Berani kujamin, saat ini, di kota ini, kau takkan temui pemabuk yang berjalan malas lalu mendengkur di emperan toko, pelac*r yang menunggu pelanggan di jalanan remang, atau tempat-tempat ibadah yang terbakar sebab penganutnya yang bertikai. Bahkan baru-baru ini kudengar penduduk kota ini sepakat membuat tugu baru di tengah kota berbentuk bidadari dengan sepasang mata laron yang berkilauan, berbeda dengan kotamu yang dari kabar angin kudengar juga akan membuat tugu berbentuk tikus-tikus berdasi sedang merayapi bangunan bertingkat dan sebuah tangan tergenggam dengan hanya jempol yang terangkat di sampingnya.
Dan malam ini sebagaimana kebiasaan baru kota ini: bidadari itu tak lagi menangis, kesunyian membalut kota, orang-orang lebih memilih tepekur nyaman di rumah untuk bersiap-siap menyaksikan pemandangan surgawi dengan tenang, hingga nyaris aku sendiri yang menikmati indahnya purnama di teluk ini ditemani beribu pasang laron dan bidadari yang nampaknya juga sedang bersiap-siap menikmati apa yang akan ia saksikan.

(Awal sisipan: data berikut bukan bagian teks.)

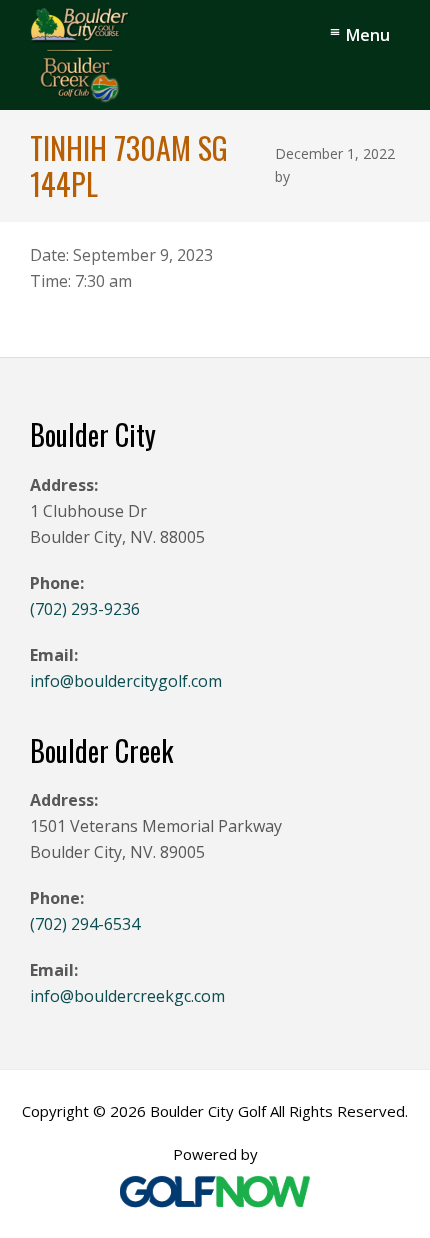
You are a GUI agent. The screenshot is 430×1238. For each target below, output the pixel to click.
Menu (368, 35)
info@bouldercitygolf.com (126, 681)
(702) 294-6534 (85, 924)
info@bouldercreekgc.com (127, 996)
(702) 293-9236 (85, 609)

Mungkin aku akan menjadi orang terakhir dengan sepasang mata lengkap di kota ini yang sempat menceritakan segalanya padamu. Setelah ini, aku juga akan mencongkel kedua mataku agar aku bisa seperti yang lain; menyaksikan indahnya surga, dan yang terpenting melihat hal yang amat kurindukan selama ini, yang kudamba-dambakan sepenuhnya untuk seluruh manusia: sebuah keadilan. [*]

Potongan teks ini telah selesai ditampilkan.